Reproduce the lines of the data records verbatim, from the first line up to and including the line containing "pyautogui.click(x=216, y=599)".

(Data records)
begin

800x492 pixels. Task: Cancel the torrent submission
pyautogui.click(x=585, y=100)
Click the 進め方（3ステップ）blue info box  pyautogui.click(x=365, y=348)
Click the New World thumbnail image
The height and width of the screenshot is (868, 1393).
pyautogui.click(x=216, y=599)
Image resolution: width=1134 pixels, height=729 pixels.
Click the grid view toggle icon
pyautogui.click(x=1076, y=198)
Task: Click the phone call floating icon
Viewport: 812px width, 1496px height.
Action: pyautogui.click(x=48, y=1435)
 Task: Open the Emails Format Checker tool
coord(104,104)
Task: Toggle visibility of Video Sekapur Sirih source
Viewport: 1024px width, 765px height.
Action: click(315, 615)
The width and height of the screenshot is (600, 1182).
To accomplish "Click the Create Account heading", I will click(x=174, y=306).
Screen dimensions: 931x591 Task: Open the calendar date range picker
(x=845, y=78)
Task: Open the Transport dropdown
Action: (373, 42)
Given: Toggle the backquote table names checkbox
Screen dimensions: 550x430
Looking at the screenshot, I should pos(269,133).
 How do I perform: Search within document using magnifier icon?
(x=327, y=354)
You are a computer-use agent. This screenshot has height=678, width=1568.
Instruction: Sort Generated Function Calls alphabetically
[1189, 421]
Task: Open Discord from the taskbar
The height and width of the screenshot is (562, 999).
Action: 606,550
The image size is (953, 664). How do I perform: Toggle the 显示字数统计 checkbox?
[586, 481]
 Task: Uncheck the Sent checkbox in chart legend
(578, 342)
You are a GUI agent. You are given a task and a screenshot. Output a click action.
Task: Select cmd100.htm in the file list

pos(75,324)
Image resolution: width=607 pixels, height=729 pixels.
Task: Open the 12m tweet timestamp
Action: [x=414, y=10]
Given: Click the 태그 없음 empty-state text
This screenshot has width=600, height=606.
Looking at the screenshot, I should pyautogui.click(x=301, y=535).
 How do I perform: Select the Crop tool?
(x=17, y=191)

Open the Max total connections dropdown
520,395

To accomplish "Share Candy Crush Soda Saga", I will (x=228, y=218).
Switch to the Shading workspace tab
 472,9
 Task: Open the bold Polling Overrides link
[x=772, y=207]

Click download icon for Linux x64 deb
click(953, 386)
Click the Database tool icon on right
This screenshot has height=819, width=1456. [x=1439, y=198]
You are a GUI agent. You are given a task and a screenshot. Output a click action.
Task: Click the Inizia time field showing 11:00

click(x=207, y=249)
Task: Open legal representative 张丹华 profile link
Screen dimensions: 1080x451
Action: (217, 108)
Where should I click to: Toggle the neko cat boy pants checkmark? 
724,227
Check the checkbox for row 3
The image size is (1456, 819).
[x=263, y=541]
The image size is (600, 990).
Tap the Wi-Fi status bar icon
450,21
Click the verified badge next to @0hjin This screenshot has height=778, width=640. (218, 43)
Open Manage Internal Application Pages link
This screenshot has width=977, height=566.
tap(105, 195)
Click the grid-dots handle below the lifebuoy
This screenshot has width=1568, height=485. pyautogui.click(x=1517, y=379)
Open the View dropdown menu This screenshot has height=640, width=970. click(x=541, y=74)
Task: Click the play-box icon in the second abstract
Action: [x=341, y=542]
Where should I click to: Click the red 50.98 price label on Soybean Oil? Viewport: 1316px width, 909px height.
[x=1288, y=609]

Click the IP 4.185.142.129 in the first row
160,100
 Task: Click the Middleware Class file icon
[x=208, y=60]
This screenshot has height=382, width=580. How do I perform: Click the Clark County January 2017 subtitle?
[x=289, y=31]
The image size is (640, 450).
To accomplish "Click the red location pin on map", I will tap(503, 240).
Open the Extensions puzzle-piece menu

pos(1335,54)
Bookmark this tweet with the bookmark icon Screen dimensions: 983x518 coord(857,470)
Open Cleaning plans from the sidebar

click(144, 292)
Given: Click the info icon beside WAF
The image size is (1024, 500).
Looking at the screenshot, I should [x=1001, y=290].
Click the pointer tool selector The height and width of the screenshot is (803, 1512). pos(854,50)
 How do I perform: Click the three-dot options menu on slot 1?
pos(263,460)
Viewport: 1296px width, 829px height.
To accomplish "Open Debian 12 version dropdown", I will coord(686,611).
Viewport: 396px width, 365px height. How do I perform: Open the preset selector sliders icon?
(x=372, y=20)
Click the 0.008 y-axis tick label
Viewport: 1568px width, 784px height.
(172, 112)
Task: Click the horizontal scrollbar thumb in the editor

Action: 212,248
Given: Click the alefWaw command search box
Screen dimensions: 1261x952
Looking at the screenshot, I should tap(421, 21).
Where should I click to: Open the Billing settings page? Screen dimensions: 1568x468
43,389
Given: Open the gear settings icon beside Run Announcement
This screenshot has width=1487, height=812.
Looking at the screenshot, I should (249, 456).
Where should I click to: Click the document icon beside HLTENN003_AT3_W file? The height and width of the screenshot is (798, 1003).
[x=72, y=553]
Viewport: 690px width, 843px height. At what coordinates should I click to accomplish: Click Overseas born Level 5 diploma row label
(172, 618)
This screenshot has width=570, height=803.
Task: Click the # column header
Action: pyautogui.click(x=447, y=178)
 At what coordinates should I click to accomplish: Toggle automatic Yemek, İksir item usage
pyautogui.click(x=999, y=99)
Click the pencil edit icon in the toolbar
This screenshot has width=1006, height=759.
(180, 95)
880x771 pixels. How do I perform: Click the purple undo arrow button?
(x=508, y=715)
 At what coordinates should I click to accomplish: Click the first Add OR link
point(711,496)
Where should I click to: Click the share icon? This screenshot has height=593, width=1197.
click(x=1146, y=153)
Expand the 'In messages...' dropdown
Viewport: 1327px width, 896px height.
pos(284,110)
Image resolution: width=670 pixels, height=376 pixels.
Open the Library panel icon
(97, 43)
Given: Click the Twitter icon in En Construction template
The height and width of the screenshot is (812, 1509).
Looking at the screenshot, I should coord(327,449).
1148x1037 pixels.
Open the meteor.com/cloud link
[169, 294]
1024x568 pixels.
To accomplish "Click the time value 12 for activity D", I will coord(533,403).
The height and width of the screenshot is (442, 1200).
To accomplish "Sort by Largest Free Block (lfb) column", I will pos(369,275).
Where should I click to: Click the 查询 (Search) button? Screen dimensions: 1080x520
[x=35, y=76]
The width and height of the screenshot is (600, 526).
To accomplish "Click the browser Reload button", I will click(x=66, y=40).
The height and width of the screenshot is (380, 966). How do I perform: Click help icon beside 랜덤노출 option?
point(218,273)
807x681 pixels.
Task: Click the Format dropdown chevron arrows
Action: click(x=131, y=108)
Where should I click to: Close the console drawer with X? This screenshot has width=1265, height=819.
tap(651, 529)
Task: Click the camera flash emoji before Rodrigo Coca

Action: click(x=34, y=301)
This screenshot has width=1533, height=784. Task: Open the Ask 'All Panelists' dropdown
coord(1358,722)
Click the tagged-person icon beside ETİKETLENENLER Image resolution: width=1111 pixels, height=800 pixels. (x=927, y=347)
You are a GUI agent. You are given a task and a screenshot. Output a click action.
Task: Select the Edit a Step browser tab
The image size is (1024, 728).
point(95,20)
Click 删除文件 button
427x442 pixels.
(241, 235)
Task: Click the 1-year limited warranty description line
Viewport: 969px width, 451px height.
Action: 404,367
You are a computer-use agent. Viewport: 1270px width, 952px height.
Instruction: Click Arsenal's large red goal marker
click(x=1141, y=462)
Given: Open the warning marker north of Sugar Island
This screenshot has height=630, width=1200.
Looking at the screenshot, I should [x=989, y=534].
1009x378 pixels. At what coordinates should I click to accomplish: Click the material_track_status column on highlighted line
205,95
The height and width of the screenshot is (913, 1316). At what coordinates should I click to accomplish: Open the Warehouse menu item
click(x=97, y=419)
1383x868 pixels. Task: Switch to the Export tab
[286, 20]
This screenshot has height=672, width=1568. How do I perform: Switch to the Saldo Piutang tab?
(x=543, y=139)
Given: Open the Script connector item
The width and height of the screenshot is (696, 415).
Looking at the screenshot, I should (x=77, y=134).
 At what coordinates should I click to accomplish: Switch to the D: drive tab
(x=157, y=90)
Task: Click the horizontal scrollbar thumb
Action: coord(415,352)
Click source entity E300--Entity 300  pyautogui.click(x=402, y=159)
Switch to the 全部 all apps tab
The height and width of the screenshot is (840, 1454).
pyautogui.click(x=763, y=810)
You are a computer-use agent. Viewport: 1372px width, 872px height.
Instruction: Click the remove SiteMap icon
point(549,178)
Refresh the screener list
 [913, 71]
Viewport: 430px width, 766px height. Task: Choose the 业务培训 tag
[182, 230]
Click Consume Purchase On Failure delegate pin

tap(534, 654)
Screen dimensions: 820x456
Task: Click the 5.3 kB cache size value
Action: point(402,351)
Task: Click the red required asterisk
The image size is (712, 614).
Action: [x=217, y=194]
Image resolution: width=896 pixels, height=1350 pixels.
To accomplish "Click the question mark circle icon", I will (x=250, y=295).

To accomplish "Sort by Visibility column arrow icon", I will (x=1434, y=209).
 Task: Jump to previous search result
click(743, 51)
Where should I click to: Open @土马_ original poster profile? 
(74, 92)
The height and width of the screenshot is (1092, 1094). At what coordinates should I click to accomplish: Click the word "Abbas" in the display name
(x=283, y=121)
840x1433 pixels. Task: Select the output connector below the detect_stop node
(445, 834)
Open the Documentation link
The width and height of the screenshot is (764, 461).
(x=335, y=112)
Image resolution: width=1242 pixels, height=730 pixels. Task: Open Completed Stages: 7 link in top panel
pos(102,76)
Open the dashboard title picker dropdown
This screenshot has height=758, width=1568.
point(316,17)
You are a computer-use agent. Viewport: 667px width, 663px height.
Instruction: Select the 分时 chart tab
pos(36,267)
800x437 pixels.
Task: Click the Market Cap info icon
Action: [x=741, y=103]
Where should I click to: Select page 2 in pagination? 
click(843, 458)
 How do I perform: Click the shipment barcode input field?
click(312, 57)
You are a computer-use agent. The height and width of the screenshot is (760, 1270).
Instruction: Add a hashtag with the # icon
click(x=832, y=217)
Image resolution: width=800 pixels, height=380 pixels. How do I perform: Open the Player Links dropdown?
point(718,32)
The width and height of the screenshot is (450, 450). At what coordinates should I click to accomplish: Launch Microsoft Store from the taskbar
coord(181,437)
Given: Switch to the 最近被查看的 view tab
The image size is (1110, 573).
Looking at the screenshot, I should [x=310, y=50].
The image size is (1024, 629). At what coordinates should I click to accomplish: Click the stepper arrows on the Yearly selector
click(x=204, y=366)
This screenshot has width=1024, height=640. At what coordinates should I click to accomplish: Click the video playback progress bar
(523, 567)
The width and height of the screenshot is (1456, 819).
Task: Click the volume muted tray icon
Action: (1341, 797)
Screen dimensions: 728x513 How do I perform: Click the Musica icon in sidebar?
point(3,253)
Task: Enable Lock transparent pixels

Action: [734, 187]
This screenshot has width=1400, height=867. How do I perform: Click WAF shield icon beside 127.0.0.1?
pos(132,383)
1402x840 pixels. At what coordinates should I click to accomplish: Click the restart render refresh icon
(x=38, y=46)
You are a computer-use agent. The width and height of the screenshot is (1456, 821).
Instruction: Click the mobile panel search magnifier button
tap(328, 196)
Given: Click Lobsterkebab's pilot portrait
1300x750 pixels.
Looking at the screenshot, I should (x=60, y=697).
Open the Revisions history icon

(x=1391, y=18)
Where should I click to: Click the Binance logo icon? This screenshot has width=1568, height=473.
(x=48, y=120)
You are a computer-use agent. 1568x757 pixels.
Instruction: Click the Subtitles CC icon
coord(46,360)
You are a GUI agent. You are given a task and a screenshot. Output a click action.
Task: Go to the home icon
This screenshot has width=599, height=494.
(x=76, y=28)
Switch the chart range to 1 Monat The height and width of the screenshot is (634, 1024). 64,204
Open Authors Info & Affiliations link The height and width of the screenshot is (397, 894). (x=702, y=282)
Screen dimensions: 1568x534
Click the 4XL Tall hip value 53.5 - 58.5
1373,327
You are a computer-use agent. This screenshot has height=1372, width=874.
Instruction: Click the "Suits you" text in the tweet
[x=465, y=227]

end

▶ **FULL ANSWER**:
800x492 pixels. Task: Cancel the torrent submission
pyautogui.click(x=585, y=100)
Click the 進め方（3ステップ）blue info box  pyautogui.click(x=365, y=348)
Click the New World thumbnail image
The height and width of the screenshot is (868, 1393).
pyautogui.click(x=216, y=599)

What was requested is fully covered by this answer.